__Material provided__.
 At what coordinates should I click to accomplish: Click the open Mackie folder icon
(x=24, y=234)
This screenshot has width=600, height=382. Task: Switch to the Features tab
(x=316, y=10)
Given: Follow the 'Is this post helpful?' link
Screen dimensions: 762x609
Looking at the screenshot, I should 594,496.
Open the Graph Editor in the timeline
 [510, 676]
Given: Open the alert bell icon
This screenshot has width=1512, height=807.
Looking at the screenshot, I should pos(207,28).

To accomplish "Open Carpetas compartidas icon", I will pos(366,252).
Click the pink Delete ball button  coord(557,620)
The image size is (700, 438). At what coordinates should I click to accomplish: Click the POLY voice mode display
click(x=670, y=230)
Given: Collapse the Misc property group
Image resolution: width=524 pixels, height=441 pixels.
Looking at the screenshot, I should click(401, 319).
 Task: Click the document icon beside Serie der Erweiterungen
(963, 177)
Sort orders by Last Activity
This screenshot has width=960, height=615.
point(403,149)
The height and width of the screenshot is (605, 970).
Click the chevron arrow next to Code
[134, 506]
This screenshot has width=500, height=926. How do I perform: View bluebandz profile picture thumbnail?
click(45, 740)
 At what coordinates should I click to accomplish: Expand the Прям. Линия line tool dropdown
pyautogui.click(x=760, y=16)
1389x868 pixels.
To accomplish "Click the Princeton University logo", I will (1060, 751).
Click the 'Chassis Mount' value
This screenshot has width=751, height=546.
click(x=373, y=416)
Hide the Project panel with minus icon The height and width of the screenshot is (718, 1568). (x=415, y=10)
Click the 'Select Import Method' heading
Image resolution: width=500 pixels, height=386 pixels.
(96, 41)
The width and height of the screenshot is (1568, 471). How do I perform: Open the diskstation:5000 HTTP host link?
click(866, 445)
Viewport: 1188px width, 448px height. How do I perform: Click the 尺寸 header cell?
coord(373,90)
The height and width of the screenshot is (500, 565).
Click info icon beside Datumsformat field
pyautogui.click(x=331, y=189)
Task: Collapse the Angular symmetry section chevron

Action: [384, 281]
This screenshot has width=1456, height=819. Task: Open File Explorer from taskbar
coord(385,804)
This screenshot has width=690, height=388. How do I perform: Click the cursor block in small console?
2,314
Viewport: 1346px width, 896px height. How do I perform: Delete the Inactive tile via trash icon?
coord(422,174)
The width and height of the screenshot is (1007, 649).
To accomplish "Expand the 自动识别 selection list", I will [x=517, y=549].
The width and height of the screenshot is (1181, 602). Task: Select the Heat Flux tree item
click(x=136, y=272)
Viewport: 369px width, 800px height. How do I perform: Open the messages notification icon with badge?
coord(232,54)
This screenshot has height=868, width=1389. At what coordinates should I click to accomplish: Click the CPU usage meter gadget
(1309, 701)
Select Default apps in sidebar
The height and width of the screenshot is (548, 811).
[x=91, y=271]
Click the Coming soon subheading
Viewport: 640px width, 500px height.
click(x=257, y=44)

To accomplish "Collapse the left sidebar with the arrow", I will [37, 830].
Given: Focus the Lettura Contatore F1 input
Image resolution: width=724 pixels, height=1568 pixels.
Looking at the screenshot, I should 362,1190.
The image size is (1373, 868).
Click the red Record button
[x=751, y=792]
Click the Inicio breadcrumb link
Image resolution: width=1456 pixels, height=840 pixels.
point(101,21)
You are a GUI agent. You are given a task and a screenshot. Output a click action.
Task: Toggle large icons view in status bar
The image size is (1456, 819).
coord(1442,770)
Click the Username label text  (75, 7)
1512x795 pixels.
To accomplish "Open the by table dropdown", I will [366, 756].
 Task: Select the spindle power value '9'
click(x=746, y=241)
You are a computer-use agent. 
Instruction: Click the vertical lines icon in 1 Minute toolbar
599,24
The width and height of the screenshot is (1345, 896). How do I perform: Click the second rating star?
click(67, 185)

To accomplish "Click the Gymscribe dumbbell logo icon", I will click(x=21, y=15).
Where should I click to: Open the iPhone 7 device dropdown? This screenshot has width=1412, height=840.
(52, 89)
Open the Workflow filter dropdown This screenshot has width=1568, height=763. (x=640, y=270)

__Exercise objective__.
Reproduce the rows from the line with "This screenshot has width=600, height=382." up to and including the line with "pyautogui.click(x=760, y=16)", swapping every "Given" for "Input" and keeping all else as is.

__Exercise solution__.
This screenshot has width=600, height=382. Task: Switch to the Features tab
(x=316, y=10)
Input: Follow the 'Is this post helpful?' link
Screen dimensions: 762x609
Looking at the screenshot, I should 594,496.
Open the Graph Editor in the timeline
 [510, 676]
Input: Open the alert bell icon
This screenshot has width=1512, height=807.
Looking at the screenshot, I should pos(207,28).

To accomplish "Open Carpetas compartidas icon", I will pos(366,252).
Click the pink Delete ball button  coord(557,620)
The image size is (700, 438). At what coordinates should I click to accomplish: Click the POLY voice mode display
click(x=670, y=230)
Input: Collapse the Misc property group
Image resolution: width=524 pixels, height=441 pixels.
Looking at the screenshot, I should click(401, 319).
 Task: Click the document icon beside Serie der Erweiterungen
(963, 177)
Sort orders by Last Activity
This screenshot has width=960, height=615.
point(403,149)
The height and width of the screenshot is (605, 970).
Click the chevron arrow next to Code
[134, 506]
This screenshot has width=500, height=926. How do I perform: View bluebandz profile picture thumbnail?
click(45, 740)
 At what coordinates should I click to accomplish: Expand the Прям. Линия line tool dropdown
pyautogui.click(x=760, y=16)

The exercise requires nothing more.